Some people are asking the Trump administration to make its proposed multi-state association health plan program more flexible and more generous.
Some are warning the administration that even the flexibility and patient protection rules built into the current AHP proposal will cause many, or most, AHPs to spiral down the drain.
Some are giving the administration ideas for ways to keep AHPs out of the drain.
The Employee Benefits Security Administration, an arm of the U.S. Department of Labor, released the proposal in January. Many organizations already sponsor single-state AHPs. The EBSA proposal would make it easier for small employers to join multi-state AHPs. The AHPs might enjoy some of the same flexibility that large-group health plans now enjoy, but they apparently would be subject to Affordable Care Act requirements.

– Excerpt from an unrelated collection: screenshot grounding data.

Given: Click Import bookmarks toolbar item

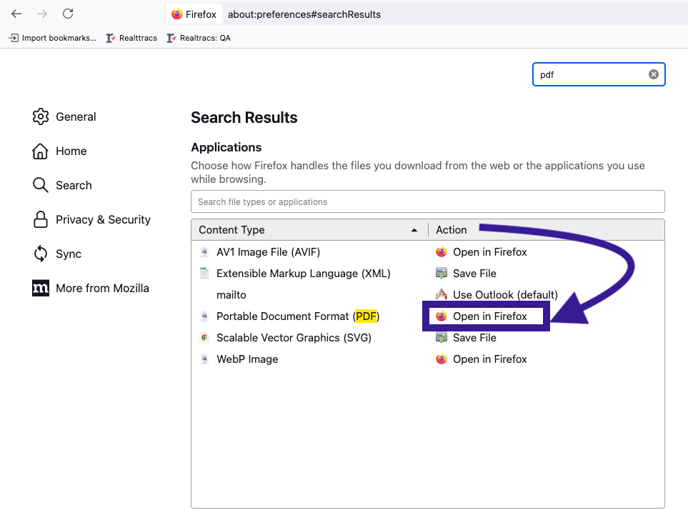Looking at the screenshot, I should click(x=53, y=38).
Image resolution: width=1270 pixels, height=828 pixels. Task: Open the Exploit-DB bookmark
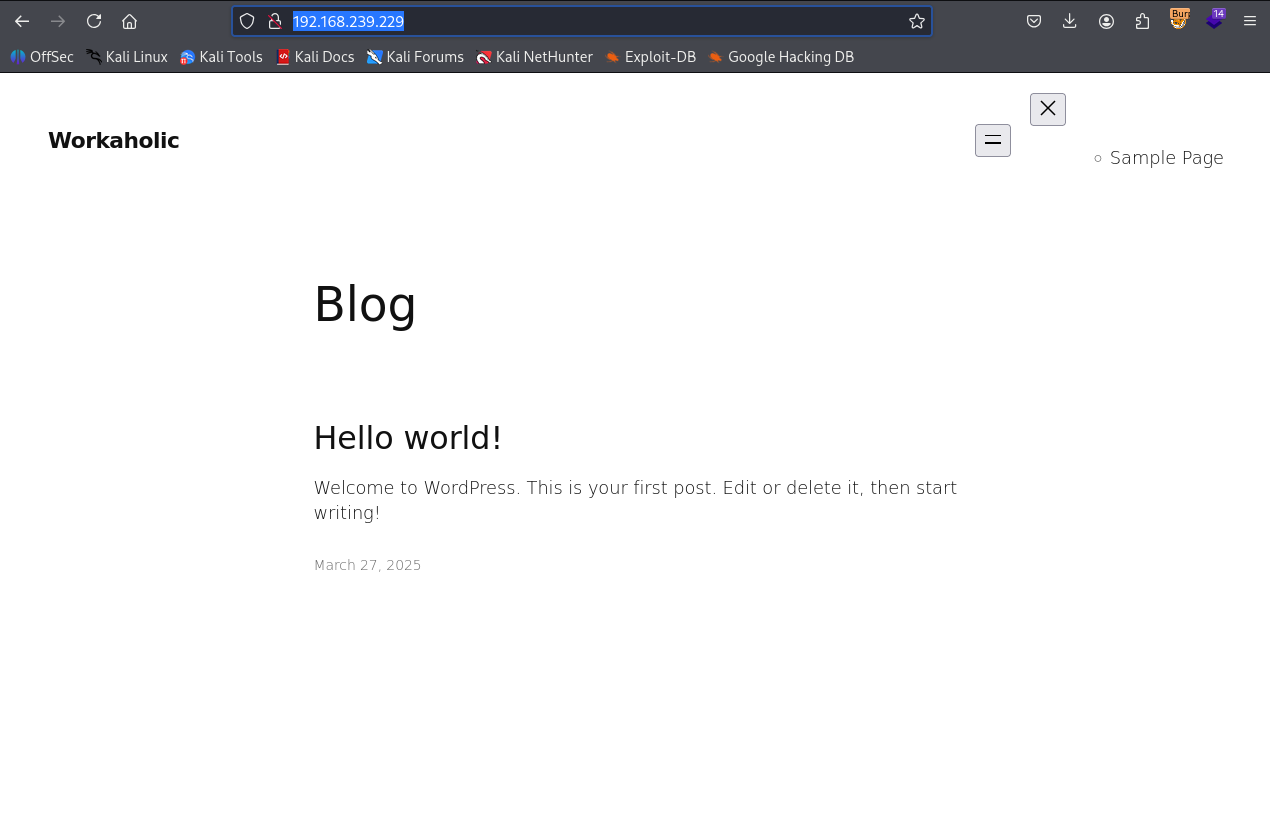click(650, 57)
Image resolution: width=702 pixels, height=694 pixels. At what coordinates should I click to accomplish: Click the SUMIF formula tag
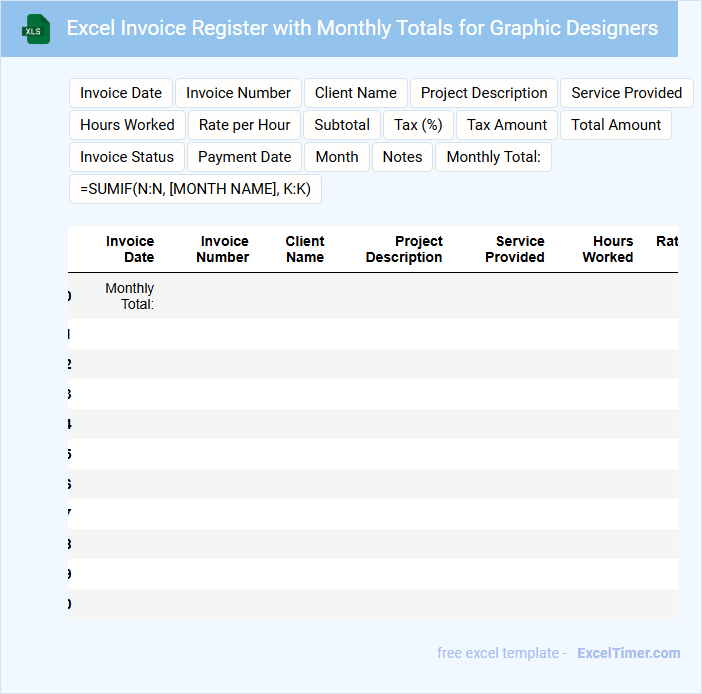pos(195,189)
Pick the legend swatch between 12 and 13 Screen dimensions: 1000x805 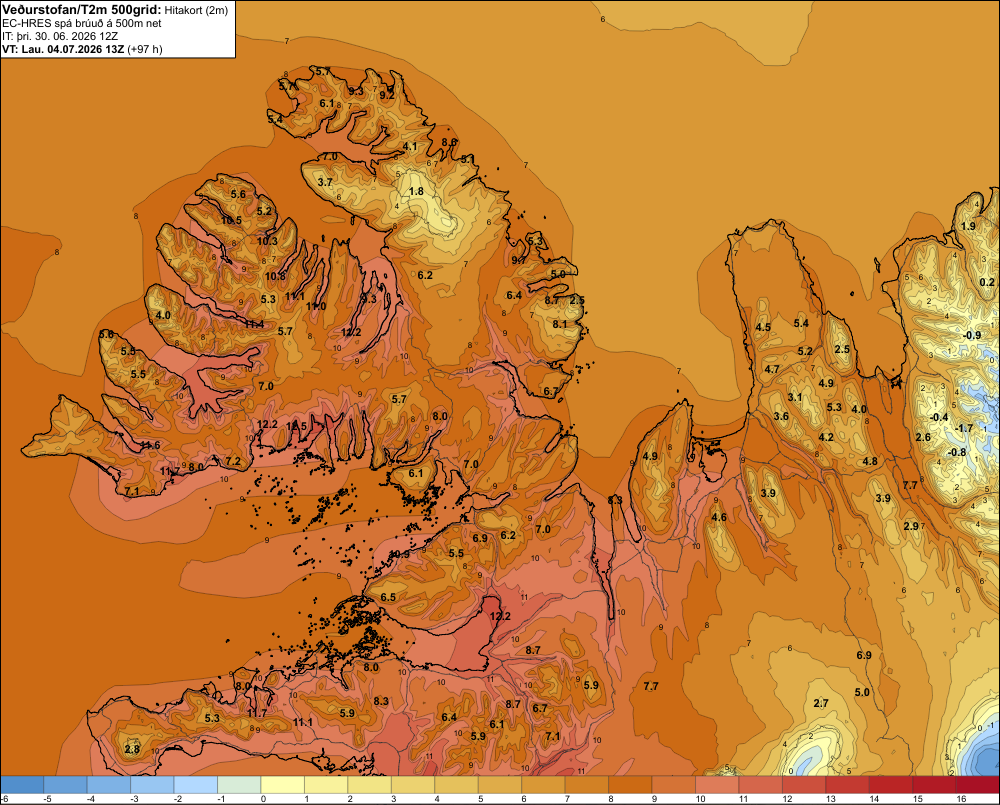(x=804, y=785)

EBSA would promote multi-state AHP use by changing the definition of "employer" that DOL uses when deciding whether the employers in a group have enough in common to team up to sponsor a health plan. EBSA has suggested that any bona fide association could set up an AHP for small employers, even if the association had no purpose other than to provide AHP coverage.
EBSA had received more than 700 comments by Tuesday, the commenting deadline. At press time for this article, it had posted 718 of the comments, and two petitions, on the web.
The Senate finally confirmed Preston Rutledge, President Donald Trump's EBSA chief, in December. Many of the commenters have submitted professionally crafted paper letters addressed directly to Alex Acosta, the Labor secretary, or to Rutledge.
Others have used the federal government's Regulations.gov system to file comments under the name Anonymous.
A copy of the proposal is available here.
Copies of the comments are available here.
Here's a look at some of the ideas we found in the comment letters we sampled.
1. Misery
Many commenters have written to say that are having a hard time finding health coverage they can afford.
One farmer wrote, anonymously, that his family lost access to group health coverage when the rules changed, and his business was required to have at least one non-family-member employee to qualify to buy group coverage. The man said he and his wife have tried to cope by getting health care cost-sharing ministry plan coverage, which is not regulated by any state or federal regulator, for themselves, and Children's Health Insurance Program coverage for his two sons.
A real estate agent from North Carolina begged regulators to help real estate associations provide AHP coverage. She said that getting ACA-compliant individual coverage for herself and her husband would cost about $2,000 per month. "We certainly cannot afford it," she wrote. "Having affordable health care with menu options, such as maternity and psychiatric care not needed or wanted, would drive down the costs."
But Kevin Longino, a kidney transplant patient and the chief executive officer of the National Kidney Foundation, wrote that people with serious health problems could suffer if they enroll in AHPs are not subject to the current Affordable Care Act benefits requirements.
Even if an AHP "covers kidney transplants," it could discriminate against transplant patients by refusing to cover the drugs transplant patients take after they get the transplants, Longino wrote.
Longino warned against the idea of letting employers and individuals reduce their health coverage costs by doing without benefits such as transplant coverage. "People purchasing health insurance through an AHP, unaware of their future health status, may later learn that they don't have coverage of critical benefits when they most need them," Longino said.
2. Pleas for tweaks
Many commenters wrote to EBSA to ask for modest changes in the AHP program design, or to ask that the program be made more appealing for employers, associations or workers.
Wendy Block wrote on behalf of the Michigan Chamber of Commerce, to object to the idea that groups formed solely to provide AHP coverage could sponsor AHPs.
States have already had problems with the stability of multiple employer welfare arrangements (MEWAs), Block wrote.
"Allowing AHPs to be sponsored by artificial associations furthers the potential for less qualified, less scrupulous entities to enter the AHP space, potentially resulting in the creation of unsustainable AHPs, " Block wrote.
Elizabeth Mendenhall, president of the National Association of Realtors, said the AHP program should be friendlier to self-employed people, including self-employed people who work only part-time.
Mark Koziel, an executive at the American Institute of Certified Public Accountants, asked EBSA to limit state-by state regulation of national AHPs. If a national AHP had to comply with 51 sets of state and District of Columbia laws, that could undermine the AHP program, Koziel wrote.